§ Document excerpt:
Ithra display showcases life during lockdown
DUBAI: As countries reopen their borders and economies following months of lockdown, many are contemplating their experiences during the pandemic.
A new exhibition at the King Abdul Aziz Center for World Culture (Ithra), in Dahran, Saudi Arabia, titled the “COVID-19 Exhibit,” will showcase personal objects belonging to individuals around the world that symbolize this turbulent period.
Exhibits include new works of art, a pen, photos of loved one and relatives, musical instruments and fitness gear.
“While this is an unprecedented time, it is also an unprecedented moment of global solidarity,” said Ithra’s Head of Museums, Laila Faddagh.
She added: “The ‘COVID-19 Exhibit’ is an opportunity for the global community to tell our stories during this complicated and difficult time. Art is about connecting people through culture – and culture is based on the exchange of ideas and identities – but we connect maybe even more easily through common objects.
“We can all understand the personal value of family photos, a special mug, a note from an important friend, a musical instrument, a favorite painting, your camera, the pen you use to write in your diary… just as we understand Charlie Browns’ friend Linus and his security blanket. The exhibition is a platform where you can express yourself and explain your pandemic experience so you can connect with people around the world – and they can connect with you,” Faddagh said.

§ Work task 1:
Check each statement against the article on Ithra's lockdown exhibition and answer yes or no, quoting the words that decide it: (a) The exhibition presents personal objects from individuals around the world. (b) Laila Faddagh is Ithra's Head of Museums. (c) The exhibits are limited to new works of art.
§ Work task 2:
Carry on the article about Ithra's lockdown exhibition from where it stops.

[Collected data]
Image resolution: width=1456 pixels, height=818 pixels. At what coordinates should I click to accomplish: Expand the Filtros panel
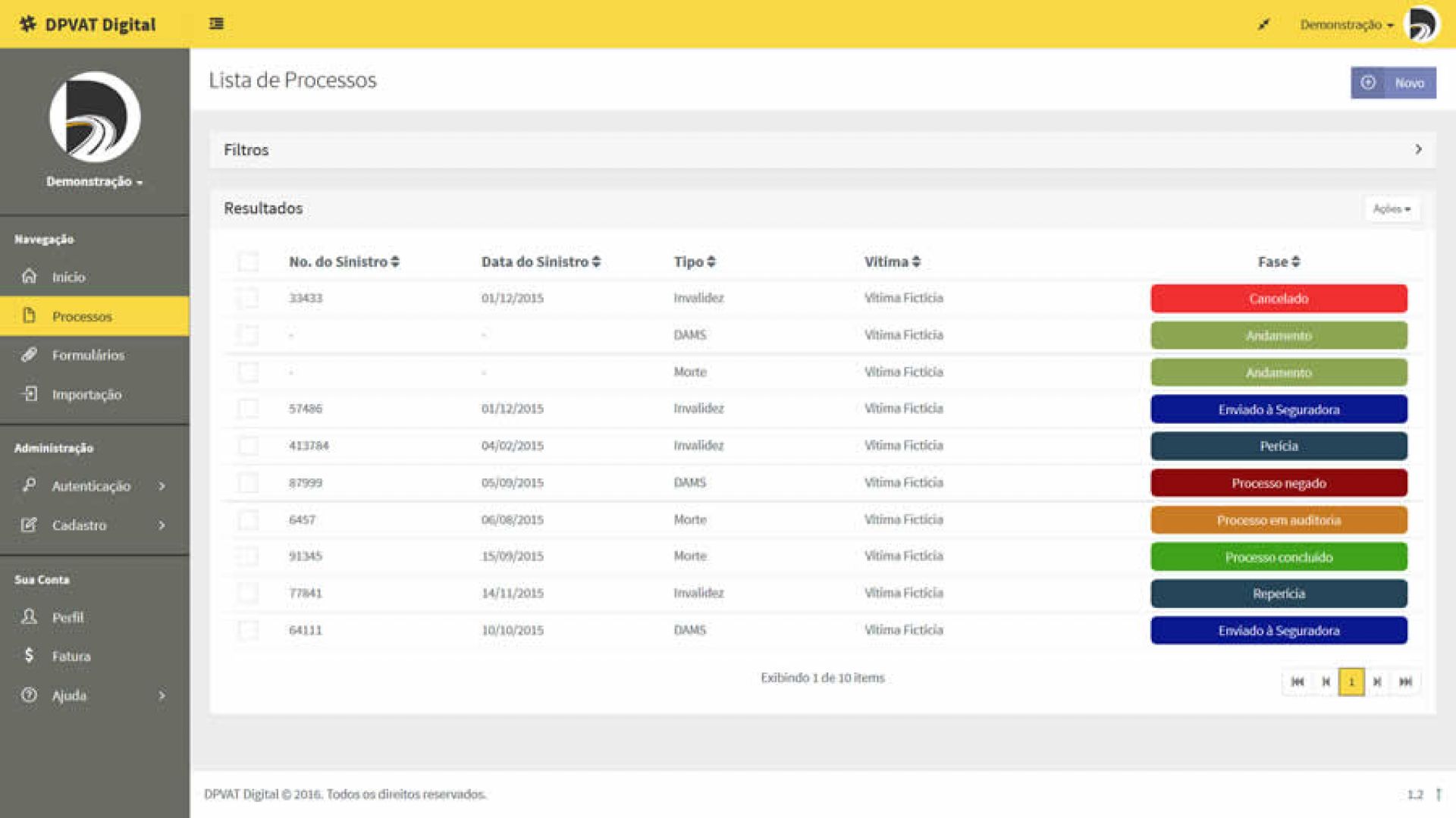point(1417,149)
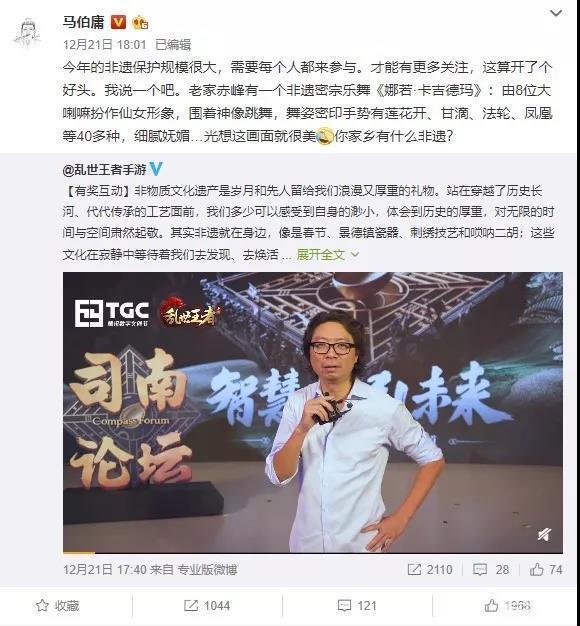The height and width of the screenshot is (626, 580).
Task: Open the comments tab showing 121
Action: (357, 606)
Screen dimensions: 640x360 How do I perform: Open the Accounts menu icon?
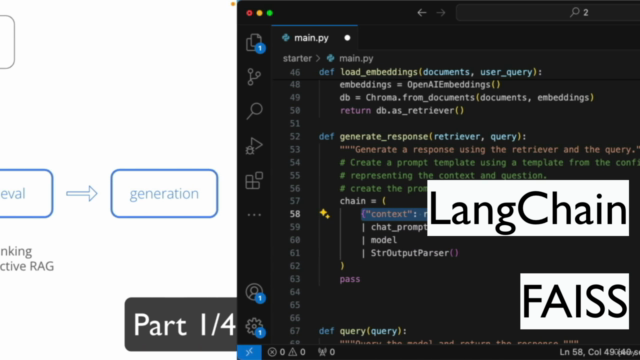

§ Task result 1:
(a) Yes: "will showcase personal objects belonging to individuals around the world"
(b) Yes: "said Ithra’s Head of Museums, Laila Faddagh"
(c) No: "Exhibits include new works of art, a pen," along with "musical instruments and fitness gear"

§ Task result 2:
Submissions are now open to people from around the world. Ithra hopes to obtain about 700 submissions and select up to 300 objects for display.
In 2021, objects selected by the museum’s curators from online submissions will be on display at Ithra.
The exhibition also serves to build a sense of community.
“When people see the physical exhibition, we want them to connect with the objects and remember how it was to be in lockdown,” said Farah Abushullaih, the exhibition’s curator.
“The idea is that these objects will relate not just to one person’s experience but to many — to a larger global collective,” she added.
“Each object holds meaning to its owner and their particular lockdown story. I want people to tackle the personal side of things through these objects,” Abushullaih said.
The objects that will be shown are those that are taken for granted in everyday life. Under lockdown, these everyday items have taken on a new significance and meaning.